Transcriptional responses to Wnt pathway stimulation in mouse embryonic stem cells cultured in serum+LIF condition

The objective of this study was to identify genes regulated by canonical Wnt signaling in mouse embryonic stem cells (ESCs).Canonical Wnt signaling supports the pluripotency of mouse ESCs but also promotes differentiation of early mammalian cell lineages. To explain these paradoxical observations, we explored the gene regulatory networks at play. Canonical Wnt signaling is intertwined with the pluripotency network comprising Nanog, Oct4, and Sox2 in mouse ESCs. In defined media supporting the derivation and propagation of mouse ESCs, Tcf3 and β-catenin interact with Oct4; Tcf3 binds to Sox motif within Oct-Sox composite motifs that are also bound by Oct4-Sox2 complexes. Further, canonical Wnt signaling up-regulates the activity of the Pou5f1 distal enhancer via the Sox motif in mouse ESCs. When viewed in the context of published studies on Tcf3 and β-catenin mutants, our findings suggest that Tcf3 counters pluripotency by competition with Sox2 at these sites, and Tcf3 inhibition is blocked by β-catenin entry into this complex. Wnt pathway stimulation also triggers β-catenin association at regulatory elements with classic Lef/Tcf motifs associated with differentiation programs. The failure to activate these targets in the presence of a MEK/ERK inhibitor essential for mouse ESC culture suggests that MEK/ERK signaling and canonical Wnt signaling combine to promote mouse ESC differentiation. Triplicates of mouse embryonic stem cells cultured with GSK3 inhibitor CHIR99021 or with Wnt pathway inhibitor XAV939.

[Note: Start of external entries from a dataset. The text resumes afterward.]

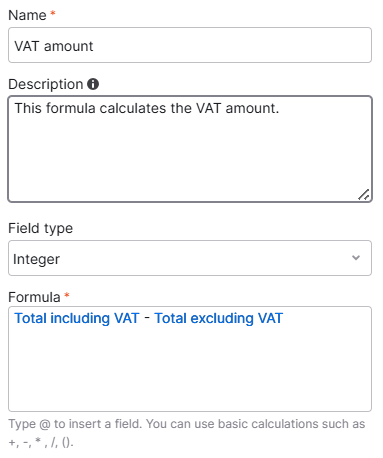
Task: Click the Name field label
Action: [27, 15]
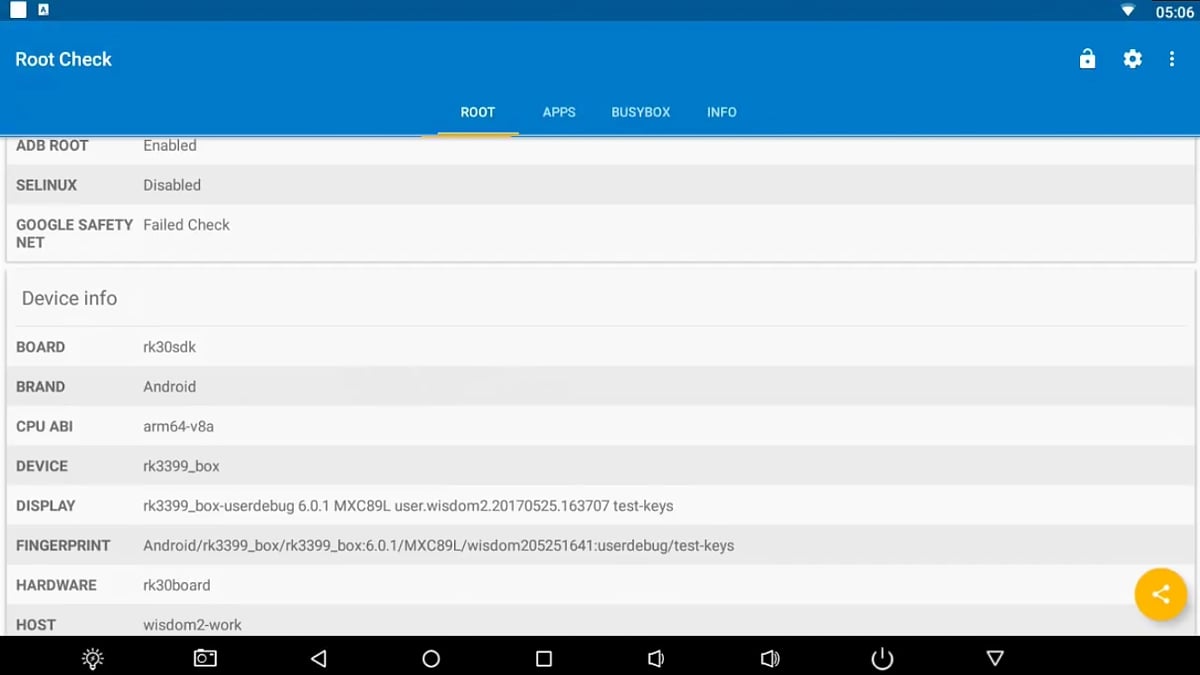Screen dimensions: 1200x675
Task: Expand the status bar dropdown arrow near the clock
Action: pyautogui.click(x=1127, y=10)
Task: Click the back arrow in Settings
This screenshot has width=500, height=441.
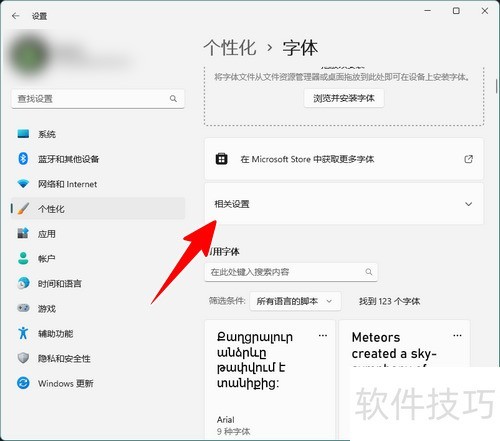Action: [15, 16]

本研究旨在鉴定小鼠胚胎干细胞（mouse embryonic stem cells, ESCs）中受经典Wnt信号通路（canonical Wnt signaling）调控的基因。经典Wnt信号通路既可维持小鼠胚胎干细胞的多能性，又可促进早期哺乳动物细胞谱系的分化。针对这一矛盾现象，本研究对其背后的基因调控网络进行了深入探究。小鼠胚胎干细胞内的经典Wnt信号通路与由Nanog、Oct4及Sox2构成的多能性网络相互交织。在支持小鼠胚胎干细胞分离与扩增的化学成分限定培养基中，转录因子3（Tcf3）与β-连环蛋白（β-catenin）可与Oct4发生相互作用；Tcf3可结合于Oct-Sox复合基序内的Sox基序，而该基序亦可被Oct4-Sox2复合物所结合。此外，在小鼠胚胎干细胞中，经典Wnt信号通路可通过Sox基序上调Pou5f1远端增强子的活性。结合已发表的Tcf3与β-连环蛋白突变体相关研究，本研究结果表明：Tcf3可通过在这些位点与Sox2竞争，从而拮抗多能性；而β-连环蛋白进入该复合物可阻断Tcf3的抑制作用。Wnt通路激活还可促使β-连环蛋白结合于带有经典淋巴增强因子/T细胞因子（Lef/Tcf）基序的调控元件，此类基序与细胞分化程序相关。在小鼠胚胎干细胞培养必需的MEK/ERK信号通路（mitogen-activated protein kinase kinase/extracellular regulated protein kinase signaling）抑制剂存在时，上述靶基因无法被激活，这表明MEK/ERK信号通路与经典Wnt信号通路协同作用，共同促进小鼠胚胎干细胞的分化。本研究针对两种培养条件——分别采用糖原合成激酶3（glycogen synthase kinase 3, GSK3）抑制剂CHIR99021或Wnt通路抑制剂XAV939培养小鼠胚胎干细胞——各设置三次生物学重复。